原題:A Brighter Summer Day|
出演:チャン・チェン(Xiao Sir)|リサ・ヤン(Ming)|チャン・クオチュー(Father)|エイレン・チン(Mother)|ワン・ジュエン(Eldest Sister)ほか
※「少年殺人事件」は少年が死んじゃう事件じゃないです。そういうことで「少女殺人事件」が本当でしょう。
同監督の「ヤンヤン 夏の想い出」(2000年)はですね、マイ・フェイバリットな映画です。
今まで何回も観てます。昨年大晦日に書いたブログ「旧友に会うように、馴染みの映画を観る」のリストに入れようと思って入れ忘れた映画。
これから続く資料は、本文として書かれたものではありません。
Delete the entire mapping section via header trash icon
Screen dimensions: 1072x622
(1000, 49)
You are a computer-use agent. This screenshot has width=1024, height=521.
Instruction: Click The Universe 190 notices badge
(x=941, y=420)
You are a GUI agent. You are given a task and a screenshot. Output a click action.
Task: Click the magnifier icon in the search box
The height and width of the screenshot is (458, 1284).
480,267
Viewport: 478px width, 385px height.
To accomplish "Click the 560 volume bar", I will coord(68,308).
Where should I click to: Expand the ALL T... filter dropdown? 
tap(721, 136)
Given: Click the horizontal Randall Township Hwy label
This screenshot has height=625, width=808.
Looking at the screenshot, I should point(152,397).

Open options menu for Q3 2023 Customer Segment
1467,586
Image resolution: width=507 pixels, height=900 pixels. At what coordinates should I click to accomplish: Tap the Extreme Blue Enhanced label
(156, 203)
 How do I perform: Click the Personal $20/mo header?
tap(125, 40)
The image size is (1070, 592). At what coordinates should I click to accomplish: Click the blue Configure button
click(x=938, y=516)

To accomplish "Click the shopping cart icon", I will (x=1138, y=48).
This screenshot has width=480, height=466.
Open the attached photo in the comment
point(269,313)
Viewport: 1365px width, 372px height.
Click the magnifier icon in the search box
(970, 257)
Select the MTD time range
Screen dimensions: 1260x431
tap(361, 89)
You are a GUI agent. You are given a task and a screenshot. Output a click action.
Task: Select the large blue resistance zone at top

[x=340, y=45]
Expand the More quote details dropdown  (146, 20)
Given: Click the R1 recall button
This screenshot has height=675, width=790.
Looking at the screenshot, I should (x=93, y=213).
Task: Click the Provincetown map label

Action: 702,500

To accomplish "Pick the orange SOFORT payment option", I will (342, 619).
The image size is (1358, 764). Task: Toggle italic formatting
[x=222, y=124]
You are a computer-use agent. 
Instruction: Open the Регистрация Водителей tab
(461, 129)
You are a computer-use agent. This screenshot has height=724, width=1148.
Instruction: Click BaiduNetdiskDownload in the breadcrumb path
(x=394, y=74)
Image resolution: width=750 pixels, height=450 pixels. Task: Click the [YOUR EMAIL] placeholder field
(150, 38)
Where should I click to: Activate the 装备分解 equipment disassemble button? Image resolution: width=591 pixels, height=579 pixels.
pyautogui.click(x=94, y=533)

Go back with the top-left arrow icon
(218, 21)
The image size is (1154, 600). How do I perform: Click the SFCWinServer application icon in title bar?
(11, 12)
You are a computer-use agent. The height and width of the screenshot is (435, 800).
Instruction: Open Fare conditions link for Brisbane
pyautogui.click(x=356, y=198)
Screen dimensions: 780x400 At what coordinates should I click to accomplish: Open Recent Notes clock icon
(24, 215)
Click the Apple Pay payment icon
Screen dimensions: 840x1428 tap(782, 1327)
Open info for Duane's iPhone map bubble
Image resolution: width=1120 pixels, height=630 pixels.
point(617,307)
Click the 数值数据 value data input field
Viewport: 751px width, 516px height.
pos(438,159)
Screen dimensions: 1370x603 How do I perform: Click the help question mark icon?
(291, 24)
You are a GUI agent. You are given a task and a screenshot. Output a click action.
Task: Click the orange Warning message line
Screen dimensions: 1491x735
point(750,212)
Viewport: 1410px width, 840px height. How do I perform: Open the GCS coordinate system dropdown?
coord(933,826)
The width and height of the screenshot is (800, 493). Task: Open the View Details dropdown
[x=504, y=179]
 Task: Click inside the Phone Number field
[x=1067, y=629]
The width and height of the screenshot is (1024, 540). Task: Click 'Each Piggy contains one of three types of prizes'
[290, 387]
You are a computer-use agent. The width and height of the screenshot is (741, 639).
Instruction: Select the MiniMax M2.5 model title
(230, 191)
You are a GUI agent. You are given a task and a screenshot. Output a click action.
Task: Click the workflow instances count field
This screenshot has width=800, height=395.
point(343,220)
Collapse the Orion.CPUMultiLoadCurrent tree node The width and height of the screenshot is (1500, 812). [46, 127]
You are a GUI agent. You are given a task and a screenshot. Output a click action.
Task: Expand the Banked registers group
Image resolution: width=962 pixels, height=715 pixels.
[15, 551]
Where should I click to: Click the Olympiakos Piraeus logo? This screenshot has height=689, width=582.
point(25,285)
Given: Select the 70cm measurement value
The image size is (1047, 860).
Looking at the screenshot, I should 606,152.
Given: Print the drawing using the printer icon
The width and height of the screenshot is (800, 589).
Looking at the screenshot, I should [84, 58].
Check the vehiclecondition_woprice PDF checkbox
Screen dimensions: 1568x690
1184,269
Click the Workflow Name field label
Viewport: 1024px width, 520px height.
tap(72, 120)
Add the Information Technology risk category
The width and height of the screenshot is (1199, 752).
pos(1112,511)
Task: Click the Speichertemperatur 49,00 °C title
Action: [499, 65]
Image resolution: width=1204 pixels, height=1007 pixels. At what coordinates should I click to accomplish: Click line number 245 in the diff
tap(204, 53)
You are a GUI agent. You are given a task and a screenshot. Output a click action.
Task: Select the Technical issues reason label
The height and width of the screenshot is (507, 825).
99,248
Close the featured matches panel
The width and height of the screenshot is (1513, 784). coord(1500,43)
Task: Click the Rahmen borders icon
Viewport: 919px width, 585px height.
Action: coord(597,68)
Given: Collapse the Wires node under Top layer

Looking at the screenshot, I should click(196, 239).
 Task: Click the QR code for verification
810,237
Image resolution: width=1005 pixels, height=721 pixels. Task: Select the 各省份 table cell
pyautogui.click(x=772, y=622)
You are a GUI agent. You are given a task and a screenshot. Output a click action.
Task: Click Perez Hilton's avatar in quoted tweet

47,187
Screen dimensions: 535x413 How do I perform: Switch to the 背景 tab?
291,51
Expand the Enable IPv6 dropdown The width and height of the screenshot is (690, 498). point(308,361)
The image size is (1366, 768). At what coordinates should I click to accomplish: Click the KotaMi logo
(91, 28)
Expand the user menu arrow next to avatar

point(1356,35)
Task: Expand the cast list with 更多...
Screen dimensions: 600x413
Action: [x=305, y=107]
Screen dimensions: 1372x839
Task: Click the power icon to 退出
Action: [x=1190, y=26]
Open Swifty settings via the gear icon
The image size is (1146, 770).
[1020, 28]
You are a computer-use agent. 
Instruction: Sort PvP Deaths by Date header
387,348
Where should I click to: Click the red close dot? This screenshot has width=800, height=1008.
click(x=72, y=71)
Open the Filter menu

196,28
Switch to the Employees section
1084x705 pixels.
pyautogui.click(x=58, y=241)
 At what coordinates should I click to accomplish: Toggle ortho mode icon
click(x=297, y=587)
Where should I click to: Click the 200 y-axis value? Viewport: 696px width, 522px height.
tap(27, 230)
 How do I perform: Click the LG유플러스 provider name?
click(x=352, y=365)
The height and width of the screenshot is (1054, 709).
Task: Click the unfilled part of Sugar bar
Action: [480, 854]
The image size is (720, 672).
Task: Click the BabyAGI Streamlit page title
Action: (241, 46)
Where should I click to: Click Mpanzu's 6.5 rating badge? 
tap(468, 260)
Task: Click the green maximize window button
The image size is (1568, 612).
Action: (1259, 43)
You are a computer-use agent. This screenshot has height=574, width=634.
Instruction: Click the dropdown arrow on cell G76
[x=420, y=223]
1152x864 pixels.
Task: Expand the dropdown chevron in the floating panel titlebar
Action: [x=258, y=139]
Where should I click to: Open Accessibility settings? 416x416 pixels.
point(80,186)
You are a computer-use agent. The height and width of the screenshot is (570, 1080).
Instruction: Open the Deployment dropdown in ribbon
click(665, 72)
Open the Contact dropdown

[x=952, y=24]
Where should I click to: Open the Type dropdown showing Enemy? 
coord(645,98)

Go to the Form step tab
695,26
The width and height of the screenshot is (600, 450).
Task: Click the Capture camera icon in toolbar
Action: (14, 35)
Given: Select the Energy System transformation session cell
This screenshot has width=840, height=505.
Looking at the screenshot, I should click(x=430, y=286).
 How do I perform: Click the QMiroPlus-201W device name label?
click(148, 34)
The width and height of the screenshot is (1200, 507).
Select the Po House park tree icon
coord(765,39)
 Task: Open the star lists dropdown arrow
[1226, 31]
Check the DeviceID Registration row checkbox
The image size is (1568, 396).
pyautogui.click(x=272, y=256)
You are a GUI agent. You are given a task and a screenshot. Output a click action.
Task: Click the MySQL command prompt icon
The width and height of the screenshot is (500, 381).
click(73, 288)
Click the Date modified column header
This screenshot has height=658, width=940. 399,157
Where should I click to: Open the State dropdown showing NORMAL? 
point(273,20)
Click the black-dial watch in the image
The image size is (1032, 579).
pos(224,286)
1895年■清国から日本に割譲(させられる)以後、日本は台湾を領有
1945年■第2次世界大戦終結 台湾領有権を放棄し、日本人たちは台湾から引き上げる。連合国側に属した蒋介石が率いる国民党政府が、当時の中国の実効政権として台湾を接收
1949年■中国共産党との内戦に敗れ、中国を追われた蒋介石・国民党政府幹部や軍関係者、その家族は台湾に逃れ来る。国民党政府とともに、共産主義を嫌い、安定した生活を求めて中国から台湾に逃れ定住した人々は「外省人」と呼ばれた。その数は200万人とも言われる。従来在住の住民である「本省人」(当時600万人)と区別され、社会的権利は著しく制限された
ジャ・ジャンクー監督の「海上伝奇」には、上海から台湾に渡った人の話が出てくる。